BEGIN

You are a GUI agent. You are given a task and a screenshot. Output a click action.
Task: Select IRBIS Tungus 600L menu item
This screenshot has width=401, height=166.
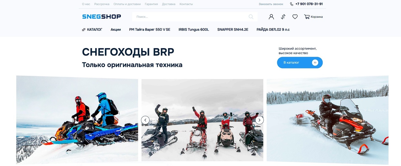(x=194, y=30)
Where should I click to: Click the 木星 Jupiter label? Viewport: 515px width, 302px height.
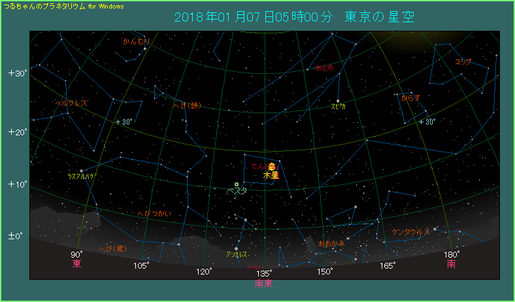click(x=271, y=176)
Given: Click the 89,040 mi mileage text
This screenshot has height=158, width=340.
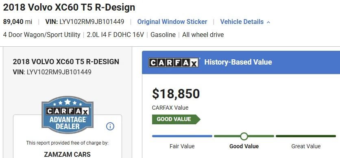Looking at the screenshot, I should 17,22.
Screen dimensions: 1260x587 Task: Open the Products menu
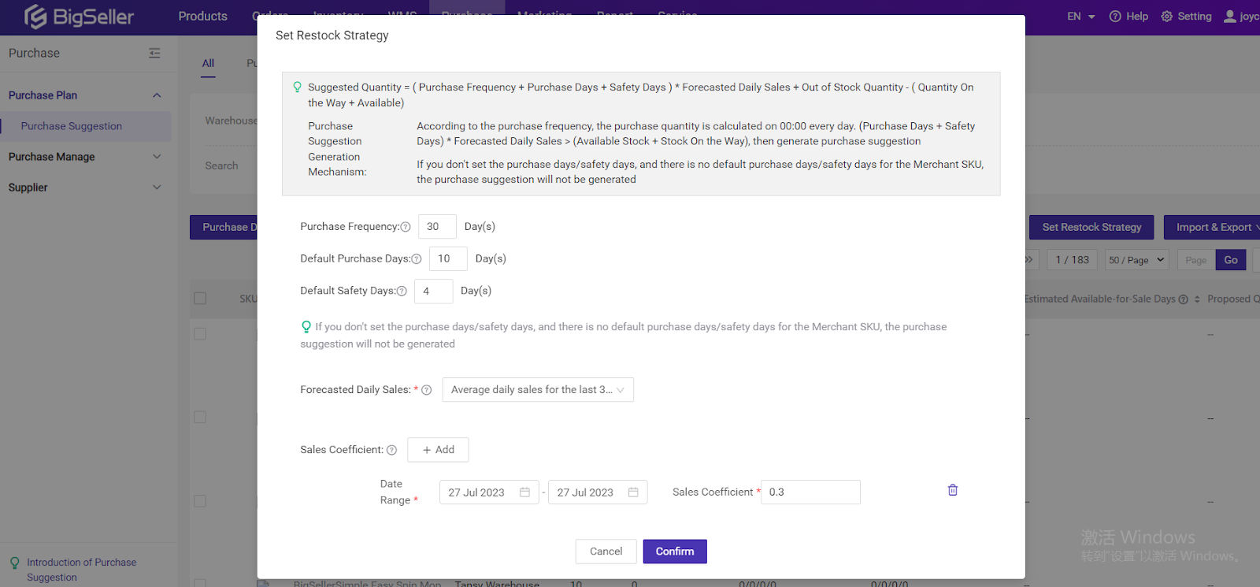[202, 17]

END

EXERCISE PROMPT: Each record needs to be reproduced exactly, and no image should be carried over.

ANSWER BOX:
You are a GUI agent. You are given a task and a screenshot. Output a click action.
Task: Select IRBIS Tungus 600L menu item
This screenshot has width=401, height=166.
(x=194, y=30)
Where should I click to: Click the 木星 Jupiter label? Viewport: 515px width, 302px height.
click(x=271, y=176)
Given: Click the 89,040 mi mileage text
This screenshot has height=158, width=340.
Looking at the screenshot, I should 17,22.
Screen dimensions: 1260x587 Task: Open the Products menu
[202, 17]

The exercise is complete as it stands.